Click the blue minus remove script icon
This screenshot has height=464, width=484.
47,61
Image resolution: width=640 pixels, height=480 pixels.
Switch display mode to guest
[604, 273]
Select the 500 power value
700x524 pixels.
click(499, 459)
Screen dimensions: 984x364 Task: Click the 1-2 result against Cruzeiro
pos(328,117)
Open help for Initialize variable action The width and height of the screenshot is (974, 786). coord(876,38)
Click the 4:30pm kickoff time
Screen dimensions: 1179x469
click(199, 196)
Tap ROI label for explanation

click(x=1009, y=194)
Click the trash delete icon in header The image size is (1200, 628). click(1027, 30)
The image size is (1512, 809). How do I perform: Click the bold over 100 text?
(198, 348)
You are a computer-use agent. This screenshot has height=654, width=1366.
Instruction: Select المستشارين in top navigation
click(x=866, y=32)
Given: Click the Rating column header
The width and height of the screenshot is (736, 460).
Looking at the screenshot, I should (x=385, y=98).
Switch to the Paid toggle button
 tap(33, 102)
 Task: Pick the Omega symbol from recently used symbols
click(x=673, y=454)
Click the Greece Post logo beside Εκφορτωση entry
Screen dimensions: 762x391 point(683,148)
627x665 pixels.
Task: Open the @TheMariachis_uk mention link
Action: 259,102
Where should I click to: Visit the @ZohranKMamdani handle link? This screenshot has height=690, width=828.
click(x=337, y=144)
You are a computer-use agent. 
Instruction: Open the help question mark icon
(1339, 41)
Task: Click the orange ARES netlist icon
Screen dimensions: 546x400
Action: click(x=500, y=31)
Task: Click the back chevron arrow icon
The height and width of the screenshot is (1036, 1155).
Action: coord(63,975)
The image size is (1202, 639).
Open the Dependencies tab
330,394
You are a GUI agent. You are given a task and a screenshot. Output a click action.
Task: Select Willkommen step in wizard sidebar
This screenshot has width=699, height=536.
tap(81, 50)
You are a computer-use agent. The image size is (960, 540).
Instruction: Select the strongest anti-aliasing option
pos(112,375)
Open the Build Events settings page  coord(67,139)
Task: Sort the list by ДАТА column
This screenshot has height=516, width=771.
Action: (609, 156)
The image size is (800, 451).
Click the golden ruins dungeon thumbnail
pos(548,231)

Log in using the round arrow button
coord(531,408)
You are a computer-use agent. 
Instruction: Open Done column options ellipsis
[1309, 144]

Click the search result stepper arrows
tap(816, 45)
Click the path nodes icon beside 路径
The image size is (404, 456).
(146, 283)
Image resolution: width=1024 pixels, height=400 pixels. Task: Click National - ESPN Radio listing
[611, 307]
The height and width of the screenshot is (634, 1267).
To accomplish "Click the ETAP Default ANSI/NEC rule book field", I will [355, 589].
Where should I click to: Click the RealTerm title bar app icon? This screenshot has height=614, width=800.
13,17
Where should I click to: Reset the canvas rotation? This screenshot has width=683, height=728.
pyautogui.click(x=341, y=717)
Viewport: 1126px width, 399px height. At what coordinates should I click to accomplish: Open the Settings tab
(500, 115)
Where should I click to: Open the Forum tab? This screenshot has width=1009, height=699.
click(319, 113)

◆ Task details
Going through the material above, reproduce every line exactly.

◆ The completed task
Click the blue minus remove script icon
This screenshot has height=464, width=484.
47,61
Image resolution: width=640 pixels, height=480 pixels.
Switch display mode to guest
[604, 273]
Select the 500 power value
700x524 pixels.
click(499, 459)
Screen dimensions: 984x364 Task: Click the 1-2 result against Cruzeiro
pos(328,117)
Open help for Initialize variable action The width and height of the screenshot is (974, 786). coord(876,38)
Click the 4:30pm kickoff time
Screen dimensions: 1179x469
click(199, 196)
Tap ROI label for explanation

click(x=1009, y=194)
Click the trash delete icon in header The image size is (1200, 628). click(1027, 30)
The image size is (1512, 809). How do I perform: Click the bold over 100 text?
(198, 348)
You are a computer-use agent. This screenshot has height=654, width=1366.
Instruction: Select المستشارين in top navigation
click(x=866, y=32)
Given: Click the Rating column header
The width and height of the screenshot is (736, 460).
Looking at the screenshot, I should (x=385, y=98).
Switch to the Paid toggle button
 tap(33, 102)
 Task: Pick the Omega symbol from recently used symbols
click(x=673, y=454)
Click the Greece Post logo beside Εκφορτωση entry
Screen dimensions: 762x391 point(683,148)
627x665 pixels.
Task: Open the @TheMariachis_uk mention link
Action: 259,102
Where should I click to: Visit the @ZohranKMamdani handle link? This screenshot has height=690, width=828.
click(x=337, y=144)
You are a computer-use agent. 
Instruction: Open the help question mark icon
(1339, 41)
Task: Click the orange ARES netlist icon
Screen dimensions: 546x400
Action: click(x=500, y=31)
Task: Click the back chevron arrow icon
The height and width of the screenshot is (1036, 1155).
Action: coord(63,975)
The image size is (1202, 639).
Open the Dependencies tab
330,394
You are a GUI agent. You are given a task and a screenshot. Output a click action.
Task: Select Willkommen step in wizard sidebar
This screenshot has width=699, height=536.
tap(81, 50)
You are a computer-use agent. The image size is (960, 540).
Instruction: Select the strongest anti-aliasing option
pos(112,375)
Open the Build Events settings page  coord(67,139)
Task: Sort the list by ДАТА column
This screenshot has height=516, width=771.
Action: (609, 156)
The image size is (800, 451).
Click the golden ruins dungeon thumbnail
pos(548,231)

Log in using the round arrow button
coord(531,408)
You are a computer-use agent. 
Instruction: Open Done column options ellipsis
[1309, 144]

Click the search result stepper arrows
tap(816, 45)
Click the path nodes icon beside 路径
The image size is (404, 456).
(146, 283)
Image resolution: width=1024 pixels, height=400 pixels. Task: Click National - ESPN Radio listing
[611, 307]
The height and width of the screenshot is (634, 1267).
To accomplish "Click the ETAP Default ANSI/NEC rule book field", I will [355, 589].
Where should I click to: Click the RealTerm title bar app icon? This screenshot has height=614, width=800.
13,17
Where should I click to: Reset the canvas rotation? This screenshot has width=683, height=728.
pyautogui.click(x=341, y=717)
Viewport: 1126px width, 399px height. At what coordinates should I click to accomplish: Open the Settings tab
(500, 115)
Where should I click to: Open the Forum tab? This screenshot has width=1009, height=699.
click(319, 113)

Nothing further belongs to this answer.